Qatar distracting focus from Russia 2018

No matter what your stance is on Qatar’s human rights record, the overriding sense of anger directed towards the 2022 FIFA world cup seems to be more about weather and timing than anything else. The furore surrounding the proposed season change is surely over the top when you consider this is a once in every four year event. Given that FIFA president Sepp Blatter has already stated the award of the 2022 tournament in Qatar may have been a mistake, a change in season is likely to be a one off rather than a precedent setter.

Whilst this country’s army of football fans, pundits and journalists alike find every reason imaginable to be upset about the award, some consideration must be taken into whether this anger is misdirected. Ok so the tournament would much more convenient for a whole host of nations if it was held in this country but that was never an option. England and the FA failed with their 2018 bid not a 2022 bid. Furthermore with such an enormous amount of time to prepare for the event surely any overriding worries can be put to bed with adequate planning and foresight from the Premier League and Football Association. There is even an argument to say that playing in the winter will offer England’s players the opportunity to play at their peak and before they are burnt out at the end of a long domestic campaign.

If misgivings about the competition being held in Qatar are morally or ethically based then that is an entirely different discussion and one that needs to be put on the back burner considering who is next to host the tournament. With focus on the international game being, up to this point, centred on 2022 it would appear that many have forgotten about 2018s hosts Russia. This is a country currently in a state of conflict, whose economics are far from stable and whose relationship with the west is at its lowest since the ‘Cold War’. Again many hold moral objections to Russia being selected as hosts. There is even a remote possibility of the tournament being boycotted by certain countries after calls to do so were heard from current Ukrainian president Petro Poroshenko. Russian football is never too far away from controversy and Torpedo Moscow have just been ordered to play two games behind closed doors for racial abuse directed at Brazilian striker Hulk. This is just one incident in a long line of problems caused by racist chanting in Russian stadiums with neighbours CSKA Moscow’s conduct being called into question in 2013 when Yaya Toure suffered similar abuse in a Champions League tie. All of this will be worrying to many countries trying to qualify for 2018, none more so than the African nations.   

Whilst the England team, along with everyone else, are yet to qualify for the tournament in 2018 there are travel issues to consider. Here are some of the key issues highlighted by www.gov.uk:

To enter Russia you’ll need a visa before travel. During periods of high demand, you should apply for your visa well in advance. From 10 December 2014 Russian diplomatic missions and the visa application centres in London and Edinburgh will collect scanned fingerprints from visa applicants above the age of 12.

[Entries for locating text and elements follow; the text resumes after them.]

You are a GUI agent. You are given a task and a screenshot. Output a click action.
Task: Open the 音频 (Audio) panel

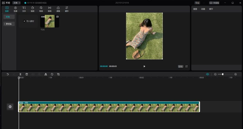(x=15, y=9)
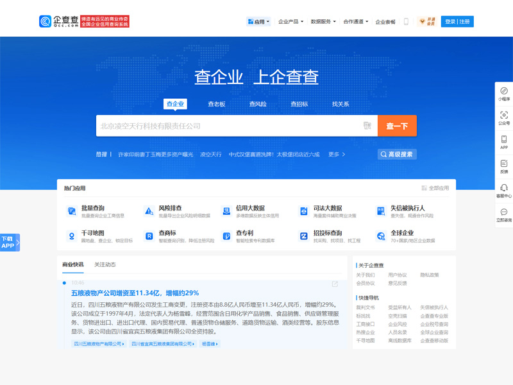
Task: Click the 司法大数据 judicial data icon
Action: point(305,210)
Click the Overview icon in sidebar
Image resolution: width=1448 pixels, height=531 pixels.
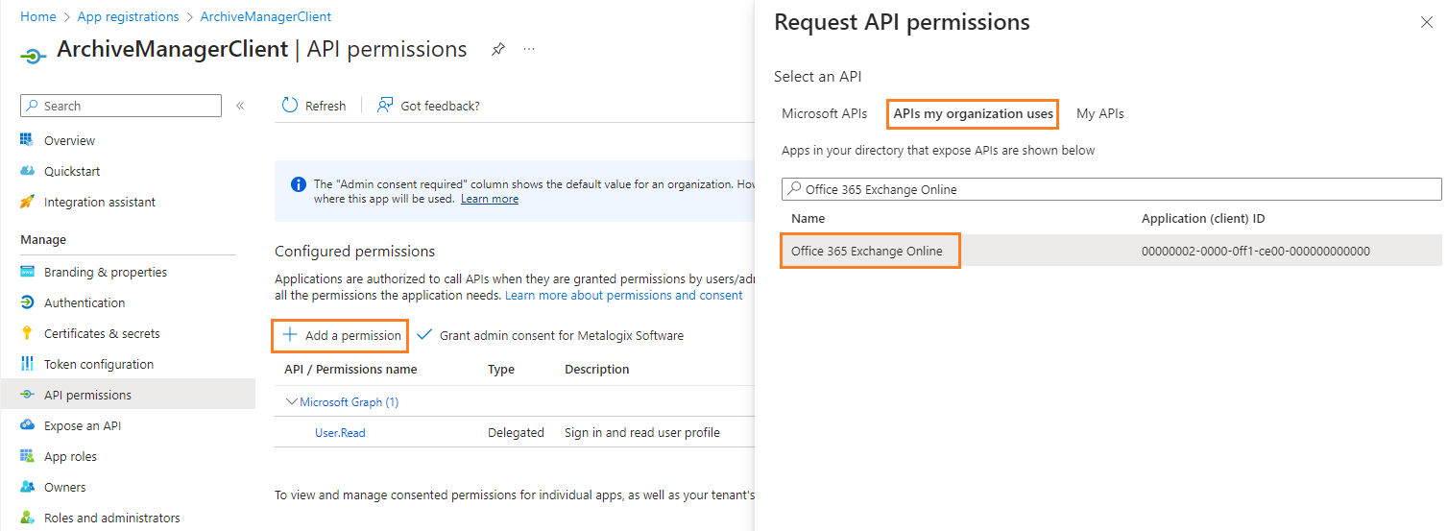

Overstaying your visa without authorisation from the Federal Migration Authorities can result in a delay to your departure from Russia, fines, court hearings and possible deportation and a ban from re-entry. If you’re staying for more than 7 working days you must register with the local branch of the Federal Migration Service.

All foreign nationals entering Russia must sign a migration card, which is produced electronically at passport control in the major airports. You should keep the other part with your passport; you will need it when you leave Russia and if you are stopped by the police for an ID check during your stay. There are many hotels and hostels that will not check in guests if they don’t have the stamped white immigration card with them. If you lose the second part of the card you will be fined.

So getting in and out of Russia is no simple task. Forget Qatar 2022, Russia 2018 is just three years away and provides more than enough food for thought for those thinking of going and television viewers alike.